◆ OBJETIVO DE LA TAREA:
Enumera todas las expresiones que figuran entre comillas en el fragmento sobre los reclamos empresariales durante la cuarentena.

◆ FRAGMENTO:
>>
¿Pero qué son? Los popes que integran la Asociación Empresaria Argentina (AEA) reclaman al gobierno aplicar “acciones que posibiliten una vuelta ordenada al trabajo y la producción”, mientras exigen evitar el default. En un descarado ejercicio metafórico, las autoridades de IDEA comparan el esfuerzo colectivo del aislamiento social con el pago de la deuda, pues respetar ese compromiso “también es cuidar a los argentinos”. El Círculo Rojo en pleno, ex funcionarios como Alfonso Prat Gay –corresponsable de la debacle financiera que agudiza el desafío sanitario– y todos sus acólitos periodísticos baten el parche de sus cacerolas pidiendo el fin de la cuarentena, “cuidar la economía”. En el colmo de la desvergüenza, el “conocido matutino” fabrica una opereta tempranamente frustrada –si pasa, pasa– en la que un anónimo funcionario porteño postula la idea de “contagiarnos todos”, apelando al concepto de “inmunidad de rebaño”, ampliamente rechazado por todos los especialistas para esta etapa de la pandemia.
El gobierno resiste, hasta donde le da el cuero. Posterga la reapertura progresiva de la cuarentena en el Área Metropolitana , donde se concentra más del 86% de los casos de Covid-19, y procura mantener más o menos tenso el tire y afloje por las actividades que habilita y los requisitos que deben cumplimentar. Pero está claro que no debe lidiar con pillos nomás, sino con gente más peligrosa.
<<
[Datos de origen]
>>
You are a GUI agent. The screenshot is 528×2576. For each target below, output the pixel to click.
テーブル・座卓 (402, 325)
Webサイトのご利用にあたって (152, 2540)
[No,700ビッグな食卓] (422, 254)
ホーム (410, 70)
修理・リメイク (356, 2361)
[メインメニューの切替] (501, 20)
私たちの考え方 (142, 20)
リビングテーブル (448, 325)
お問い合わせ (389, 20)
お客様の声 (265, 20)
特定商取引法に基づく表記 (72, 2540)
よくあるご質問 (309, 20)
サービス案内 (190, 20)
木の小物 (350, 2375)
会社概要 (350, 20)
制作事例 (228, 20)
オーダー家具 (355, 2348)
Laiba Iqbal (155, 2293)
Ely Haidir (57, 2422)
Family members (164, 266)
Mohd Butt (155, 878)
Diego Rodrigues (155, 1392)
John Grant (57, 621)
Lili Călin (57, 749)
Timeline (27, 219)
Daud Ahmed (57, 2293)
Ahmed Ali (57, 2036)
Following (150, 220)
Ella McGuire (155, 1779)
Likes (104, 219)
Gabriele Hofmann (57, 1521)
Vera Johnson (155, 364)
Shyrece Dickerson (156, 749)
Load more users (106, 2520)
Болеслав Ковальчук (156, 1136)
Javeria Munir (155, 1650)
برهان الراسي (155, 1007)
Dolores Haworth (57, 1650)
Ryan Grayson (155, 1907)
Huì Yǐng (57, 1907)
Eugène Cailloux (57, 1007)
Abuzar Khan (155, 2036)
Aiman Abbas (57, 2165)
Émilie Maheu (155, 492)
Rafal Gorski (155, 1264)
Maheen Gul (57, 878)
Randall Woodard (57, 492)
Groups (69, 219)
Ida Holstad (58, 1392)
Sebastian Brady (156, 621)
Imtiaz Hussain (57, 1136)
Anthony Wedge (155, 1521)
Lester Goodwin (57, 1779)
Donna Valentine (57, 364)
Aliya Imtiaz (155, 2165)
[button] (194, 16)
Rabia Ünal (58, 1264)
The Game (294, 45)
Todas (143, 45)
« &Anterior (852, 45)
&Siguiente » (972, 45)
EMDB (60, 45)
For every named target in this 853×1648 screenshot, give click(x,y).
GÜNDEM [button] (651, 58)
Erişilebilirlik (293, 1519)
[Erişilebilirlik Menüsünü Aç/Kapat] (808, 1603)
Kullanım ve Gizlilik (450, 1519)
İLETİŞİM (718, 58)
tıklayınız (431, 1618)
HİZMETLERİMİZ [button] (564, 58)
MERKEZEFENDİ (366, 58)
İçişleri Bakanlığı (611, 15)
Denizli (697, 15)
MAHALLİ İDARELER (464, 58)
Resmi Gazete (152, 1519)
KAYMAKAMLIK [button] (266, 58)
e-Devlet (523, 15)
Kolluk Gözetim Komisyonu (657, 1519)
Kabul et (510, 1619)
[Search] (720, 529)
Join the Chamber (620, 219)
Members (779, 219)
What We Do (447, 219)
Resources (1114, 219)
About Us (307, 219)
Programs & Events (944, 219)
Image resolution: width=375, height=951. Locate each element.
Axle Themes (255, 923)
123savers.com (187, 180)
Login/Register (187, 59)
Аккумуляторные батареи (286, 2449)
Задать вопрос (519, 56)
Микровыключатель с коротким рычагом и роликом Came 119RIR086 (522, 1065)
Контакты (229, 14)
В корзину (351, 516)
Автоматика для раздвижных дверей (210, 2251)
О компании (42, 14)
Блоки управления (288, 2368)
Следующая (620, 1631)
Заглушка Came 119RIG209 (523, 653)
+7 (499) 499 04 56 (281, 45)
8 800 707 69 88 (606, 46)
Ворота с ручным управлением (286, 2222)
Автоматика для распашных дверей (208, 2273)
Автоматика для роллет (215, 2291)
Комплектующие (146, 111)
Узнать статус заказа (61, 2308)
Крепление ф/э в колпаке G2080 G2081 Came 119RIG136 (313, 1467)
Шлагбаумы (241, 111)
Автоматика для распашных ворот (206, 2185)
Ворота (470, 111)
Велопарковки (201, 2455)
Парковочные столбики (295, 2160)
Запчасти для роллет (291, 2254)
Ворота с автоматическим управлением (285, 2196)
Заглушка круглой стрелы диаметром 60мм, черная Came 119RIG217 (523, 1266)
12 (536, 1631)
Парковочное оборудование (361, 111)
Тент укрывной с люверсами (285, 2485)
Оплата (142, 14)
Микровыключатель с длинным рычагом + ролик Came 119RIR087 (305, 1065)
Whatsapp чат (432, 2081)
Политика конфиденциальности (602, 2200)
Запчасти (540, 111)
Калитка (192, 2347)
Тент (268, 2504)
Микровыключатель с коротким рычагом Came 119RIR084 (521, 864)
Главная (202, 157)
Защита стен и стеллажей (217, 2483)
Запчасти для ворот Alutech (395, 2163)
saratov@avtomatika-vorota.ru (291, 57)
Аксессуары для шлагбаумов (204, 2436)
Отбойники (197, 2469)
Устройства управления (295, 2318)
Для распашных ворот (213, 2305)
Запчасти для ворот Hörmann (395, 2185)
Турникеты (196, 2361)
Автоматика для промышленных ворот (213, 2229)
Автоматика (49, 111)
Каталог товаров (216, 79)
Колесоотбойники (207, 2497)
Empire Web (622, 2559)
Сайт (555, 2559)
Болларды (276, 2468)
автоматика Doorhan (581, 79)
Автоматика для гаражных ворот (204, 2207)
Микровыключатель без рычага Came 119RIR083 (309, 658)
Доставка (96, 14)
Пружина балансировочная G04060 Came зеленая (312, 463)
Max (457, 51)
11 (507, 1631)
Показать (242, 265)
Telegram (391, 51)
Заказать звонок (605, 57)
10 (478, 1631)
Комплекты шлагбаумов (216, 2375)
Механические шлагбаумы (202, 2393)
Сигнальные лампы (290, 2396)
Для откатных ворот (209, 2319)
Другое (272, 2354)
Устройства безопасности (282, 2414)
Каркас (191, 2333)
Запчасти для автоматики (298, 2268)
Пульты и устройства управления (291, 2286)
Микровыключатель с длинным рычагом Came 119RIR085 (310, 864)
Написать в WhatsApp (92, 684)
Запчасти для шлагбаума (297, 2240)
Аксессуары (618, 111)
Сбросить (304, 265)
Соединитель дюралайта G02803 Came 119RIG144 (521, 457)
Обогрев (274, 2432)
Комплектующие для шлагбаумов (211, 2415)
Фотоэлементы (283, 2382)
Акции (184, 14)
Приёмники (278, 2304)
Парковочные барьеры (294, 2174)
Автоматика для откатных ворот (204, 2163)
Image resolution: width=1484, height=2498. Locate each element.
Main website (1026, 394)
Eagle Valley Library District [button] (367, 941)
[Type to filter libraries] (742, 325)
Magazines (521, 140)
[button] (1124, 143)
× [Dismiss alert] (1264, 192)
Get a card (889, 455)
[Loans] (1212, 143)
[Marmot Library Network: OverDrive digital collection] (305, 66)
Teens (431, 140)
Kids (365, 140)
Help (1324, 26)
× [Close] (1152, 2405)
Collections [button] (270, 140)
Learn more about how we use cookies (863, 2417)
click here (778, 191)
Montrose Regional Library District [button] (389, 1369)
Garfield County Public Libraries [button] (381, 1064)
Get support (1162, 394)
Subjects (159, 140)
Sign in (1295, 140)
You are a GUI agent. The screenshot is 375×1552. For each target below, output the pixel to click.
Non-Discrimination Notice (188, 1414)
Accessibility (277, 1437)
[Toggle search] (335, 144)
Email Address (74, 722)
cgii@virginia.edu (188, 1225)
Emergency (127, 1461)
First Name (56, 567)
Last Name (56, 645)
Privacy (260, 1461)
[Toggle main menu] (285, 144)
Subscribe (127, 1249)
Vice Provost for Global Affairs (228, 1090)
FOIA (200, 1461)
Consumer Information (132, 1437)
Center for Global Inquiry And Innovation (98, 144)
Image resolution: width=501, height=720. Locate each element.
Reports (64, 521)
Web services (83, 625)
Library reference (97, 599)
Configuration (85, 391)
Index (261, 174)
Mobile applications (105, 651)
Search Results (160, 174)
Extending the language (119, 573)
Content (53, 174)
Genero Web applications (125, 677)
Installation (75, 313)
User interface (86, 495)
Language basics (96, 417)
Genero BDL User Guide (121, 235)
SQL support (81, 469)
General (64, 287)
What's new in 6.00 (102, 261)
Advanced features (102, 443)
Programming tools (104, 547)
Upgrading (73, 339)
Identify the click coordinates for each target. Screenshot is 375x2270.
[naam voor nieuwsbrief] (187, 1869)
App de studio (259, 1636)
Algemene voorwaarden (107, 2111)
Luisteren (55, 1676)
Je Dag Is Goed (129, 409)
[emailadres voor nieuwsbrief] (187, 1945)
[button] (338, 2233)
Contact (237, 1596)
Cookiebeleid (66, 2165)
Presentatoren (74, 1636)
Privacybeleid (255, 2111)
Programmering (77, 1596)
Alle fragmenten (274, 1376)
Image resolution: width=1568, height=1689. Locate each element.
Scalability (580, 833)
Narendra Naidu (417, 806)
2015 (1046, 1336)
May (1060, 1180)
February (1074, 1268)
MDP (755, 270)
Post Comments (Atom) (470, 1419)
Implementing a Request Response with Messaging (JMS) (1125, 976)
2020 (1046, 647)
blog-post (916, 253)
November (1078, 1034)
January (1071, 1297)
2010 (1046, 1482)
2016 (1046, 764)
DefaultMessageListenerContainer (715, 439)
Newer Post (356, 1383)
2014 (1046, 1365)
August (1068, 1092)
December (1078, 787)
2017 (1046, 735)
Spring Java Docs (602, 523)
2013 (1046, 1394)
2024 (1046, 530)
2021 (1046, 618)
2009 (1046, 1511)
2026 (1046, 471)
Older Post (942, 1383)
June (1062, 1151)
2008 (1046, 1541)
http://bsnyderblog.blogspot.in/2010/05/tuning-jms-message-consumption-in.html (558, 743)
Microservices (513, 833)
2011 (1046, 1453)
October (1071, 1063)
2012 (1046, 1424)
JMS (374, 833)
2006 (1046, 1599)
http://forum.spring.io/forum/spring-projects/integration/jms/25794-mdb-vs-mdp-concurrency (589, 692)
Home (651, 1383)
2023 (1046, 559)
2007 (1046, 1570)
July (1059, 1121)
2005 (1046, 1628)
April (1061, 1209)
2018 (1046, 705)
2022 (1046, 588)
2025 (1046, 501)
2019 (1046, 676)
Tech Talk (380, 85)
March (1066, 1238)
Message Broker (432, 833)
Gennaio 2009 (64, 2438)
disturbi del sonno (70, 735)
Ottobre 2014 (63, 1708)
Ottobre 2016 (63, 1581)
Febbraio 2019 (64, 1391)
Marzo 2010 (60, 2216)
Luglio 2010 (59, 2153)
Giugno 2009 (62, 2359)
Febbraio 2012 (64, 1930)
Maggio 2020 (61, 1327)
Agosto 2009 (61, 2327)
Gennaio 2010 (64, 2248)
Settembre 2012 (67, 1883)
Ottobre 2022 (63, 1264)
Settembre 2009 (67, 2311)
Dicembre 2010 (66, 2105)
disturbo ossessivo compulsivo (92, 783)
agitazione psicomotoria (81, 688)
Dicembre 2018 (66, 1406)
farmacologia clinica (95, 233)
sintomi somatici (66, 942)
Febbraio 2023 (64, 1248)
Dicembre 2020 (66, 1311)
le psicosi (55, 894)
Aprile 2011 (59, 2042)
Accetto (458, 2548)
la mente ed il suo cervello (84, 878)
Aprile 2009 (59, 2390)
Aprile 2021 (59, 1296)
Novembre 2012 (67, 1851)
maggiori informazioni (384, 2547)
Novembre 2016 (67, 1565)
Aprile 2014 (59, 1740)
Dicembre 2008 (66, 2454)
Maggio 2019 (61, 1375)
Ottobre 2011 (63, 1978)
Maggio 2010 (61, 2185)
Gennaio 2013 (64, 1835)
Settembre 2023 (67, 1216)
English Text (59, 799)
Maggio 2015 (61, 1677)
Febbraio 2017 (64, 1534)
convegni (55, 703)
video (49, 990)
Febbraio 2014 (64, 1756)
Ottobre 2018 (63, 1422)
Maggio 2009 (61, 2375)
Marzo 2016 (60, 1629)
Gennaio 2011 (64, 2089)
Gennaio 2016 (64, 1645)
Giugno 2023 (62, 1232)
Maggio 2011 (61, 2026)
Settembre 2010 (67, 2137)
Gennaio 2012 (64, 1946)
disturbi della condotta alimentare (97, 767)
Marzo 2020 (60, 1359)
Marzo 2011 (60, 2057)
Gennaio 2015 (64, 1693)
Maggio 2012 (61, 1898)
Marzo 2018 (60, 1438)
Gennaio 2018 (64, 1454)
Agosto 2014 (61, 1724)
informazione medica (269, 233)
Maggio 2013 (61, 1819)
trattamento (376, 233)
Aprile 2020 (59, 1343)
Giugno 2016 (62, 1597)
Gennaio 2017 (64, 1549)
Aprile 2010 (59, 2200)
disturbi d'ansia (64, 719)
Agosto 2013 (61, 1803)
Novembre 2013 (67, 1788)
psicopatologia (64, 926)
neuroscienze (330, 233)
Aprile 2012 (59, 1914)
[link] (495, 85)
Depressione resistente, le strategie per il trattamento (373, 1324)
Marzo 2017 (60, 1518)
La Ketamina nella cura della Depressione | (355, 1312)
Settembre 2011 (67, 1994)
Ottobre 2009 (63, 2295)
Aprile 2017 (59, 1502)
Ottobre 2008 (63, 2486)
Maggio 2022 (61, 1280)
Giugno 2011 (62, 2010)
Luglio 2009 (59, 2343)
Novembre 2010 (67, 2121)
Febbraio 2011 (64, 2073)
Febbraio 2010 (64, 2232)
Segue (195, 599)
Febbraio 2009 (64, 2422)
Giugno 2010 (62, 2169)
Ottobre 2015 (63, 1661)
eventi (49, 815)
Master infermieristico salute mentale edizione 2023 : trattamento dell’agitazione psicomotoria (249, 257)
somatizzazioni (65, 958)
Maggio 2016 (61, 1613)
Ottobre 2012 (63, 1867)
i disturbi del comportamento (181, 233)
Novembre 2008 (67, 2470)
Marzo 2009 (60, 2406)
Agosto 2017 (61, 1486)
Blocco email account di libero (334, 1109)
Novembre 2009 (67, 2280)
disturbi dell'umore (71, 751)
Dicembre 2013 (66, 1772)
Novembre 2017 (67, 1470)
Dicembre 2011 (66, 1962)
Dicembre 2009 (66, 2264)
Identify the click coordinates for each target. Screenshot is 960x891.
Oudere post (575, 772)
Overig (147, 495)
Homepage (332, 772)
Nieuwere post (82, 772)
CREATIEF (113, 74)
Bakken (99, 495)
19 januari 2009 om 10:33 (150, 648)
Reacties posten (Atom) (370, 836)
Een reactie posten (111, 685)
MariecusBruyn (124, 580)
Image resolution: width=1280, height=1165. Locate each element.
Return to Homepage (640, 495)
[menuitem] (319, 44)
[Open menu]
<<
◆ TU RESPUESTA:
- "acciones que posibiliten una vuelta ordenada al trabajo y la producción"
- "también es cuidar a los argentinos"
- "cuidar la economía"
- "conocido matutino"
- "contagiarnos todos"
- "inmunidad de rebaño"